> Excerpted passage:
◇ ◇ ◇ ◇ ◇
Trap-neuter-return (TNR) as a method of controlling community cat populations is extensively discussed on the internet. It is widely supported by people who wish to deal with feral cats humanely and decently. Supporters are not exclusively “cat lovers”. There are many people who simply dislike the only alternative: to kill the cats. However, there are also many people who advocate mass slaughter as the only viable method. How to deal with community cats polarizes opinion very strongly.
There have been a number of reports recently that supports the efficacy of TNR programs. TNR works if managed properly and consistently over time and it appears that people in authority are being to realise this.
One such example are the legislators of Florida. They have introduced a Bill – SB1320 of 2013 – that proposes to formally legitimize TNR as the method of managing community cat populations.
This is very good news for people involved in TNR as, on occasions, they have been vilified and even attacked by people who dislike cats. On other occasions they have been treated as criminals for feeding feral cats as part of TNR programs.
Fred Grimm in the online Miami Herald criticizes cat lovers and the Bill. His argument is that TNR is passionately supported by cat lovers who choose to ignore the science, which, he says, informs us that community cats kills billions of birds and other wildlife.
It is interesting that the science that he relies on is the now discredited study run by the Smithsonian Conservation Biology Institute and the U.S. Fish and Wildlife Service which was published in the January 2013 edition of Nature Communications.
This study, which pulled together previous studies, is full of holes, extrapolations, guesswork and estimates. True scientists know that this study does not stand up to scrutiny. Sorry Fred you can’t rely on that and you should be more open to the possibilities of TNR.
Fortunately the legislators of the state of Florida are more open minded and enlightened. Bill 1320 amends an existing statute (828.27). I won’t go into it in detail but here are a couple of examples of the wording contained in the Bill:
…..a veterinarian or community cat caregiver who provides services or care for cats in a community cat program is immune from criminal and civil liability; providing an exception; providing an effective date.
Another example is one that states that community cats are considered to be domestic cats.
(7)(a) Community cats are considered a domestic species under s. 585.01 and release of a community cat by a community cat program is not abandonment or unlawful release of the cat under this chapter.
As you can see the concept is to protect people involved in TNR from falling foul of existing laws. TNR can encroach upon existing laws and indeed it could leave a person liable for trespass and nuisance.
The point that I wish to make is that I have a sense that TNR is gaining legitimacy as the only viable way to manage community cats. Unsurprisingly, the Florida Bill is strongly opposed by the bird conservation lobbyists from The American Bird Conservancy and Audubon Florida, for example. Even the vets of Florida oppose it. I have no idea why they are involved in this debate.
There are two great cat debates ragging in America (a) banning declawing and (b) how to deal with community cats (feral and stray cats). The answer to the latter is moving in the direction of TNR on a widespread scale as the only sensible and humane method.
◇ ◇ ◇ ◇ ◇
> Recorded information:
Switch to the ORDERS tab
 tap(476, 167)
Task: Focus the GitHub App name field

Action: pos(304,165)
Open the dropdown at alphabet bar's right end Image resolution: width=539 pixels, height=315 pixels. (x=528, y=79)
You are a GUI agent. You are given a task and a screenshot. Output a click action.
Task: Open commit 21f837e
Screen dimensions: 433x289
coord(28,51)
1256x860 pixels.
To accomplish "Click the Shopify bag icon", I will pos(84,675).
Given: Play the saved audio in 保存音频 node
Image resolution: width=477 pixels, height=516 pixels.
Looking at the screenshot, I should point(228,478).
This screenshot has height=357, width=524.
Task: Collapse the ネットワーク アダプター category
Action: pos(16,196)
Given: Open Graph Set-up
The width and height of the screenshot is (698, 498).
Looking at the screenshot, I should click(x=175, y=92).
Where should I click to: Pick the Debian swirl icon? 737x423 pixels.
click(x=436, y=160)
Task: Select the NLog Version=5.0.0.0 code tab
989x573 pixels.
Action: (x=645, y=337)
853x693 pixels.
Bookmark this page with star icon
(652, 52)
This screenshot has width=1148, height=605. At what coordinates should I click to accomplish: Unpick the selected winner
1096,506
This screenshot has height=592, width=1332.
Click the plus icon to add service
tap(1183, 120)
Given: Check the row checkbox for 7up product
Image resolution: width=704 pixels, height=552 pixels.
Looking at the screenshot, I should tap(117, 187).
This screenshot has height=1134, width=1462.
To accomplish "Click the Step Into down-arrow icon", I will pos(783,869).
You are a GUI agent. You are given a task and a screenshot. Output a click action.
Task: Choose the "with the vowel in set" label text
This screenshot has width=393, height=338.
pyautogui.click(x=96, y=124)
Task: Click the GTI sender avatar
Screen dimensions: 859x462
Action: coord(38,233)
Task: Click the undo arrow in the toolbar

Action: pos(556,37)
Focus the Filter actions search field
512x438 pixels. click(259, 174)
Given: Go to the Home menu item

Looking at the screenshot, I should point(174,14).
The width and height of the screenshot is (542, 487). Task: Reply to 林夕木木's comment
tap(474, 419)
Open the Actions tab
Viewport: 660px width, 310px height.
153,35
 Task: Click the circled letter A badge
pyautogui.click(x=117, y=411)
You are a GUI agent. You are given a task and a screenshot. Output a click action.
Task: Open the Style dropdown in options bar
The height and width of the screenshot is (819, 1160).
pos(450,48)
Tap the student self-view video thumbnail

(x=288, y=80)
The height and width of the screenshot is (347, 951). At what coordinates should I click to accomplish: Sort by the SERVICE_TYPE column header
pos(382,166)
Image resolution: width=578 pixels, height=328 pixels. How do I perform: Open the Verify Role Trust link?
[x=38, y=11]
◇ ◇ ◇ ◇ ◇
> Prompt: The article on trap-neuter-return says the study by the Smithsonian Conservation Biology Institute and the U.S. Fish and Wildlife Service is full of several things. List all of them. Rely only on the text for your answers.

> Output for this exercise:
- holes
- extrapolations
- guesswork
- estimates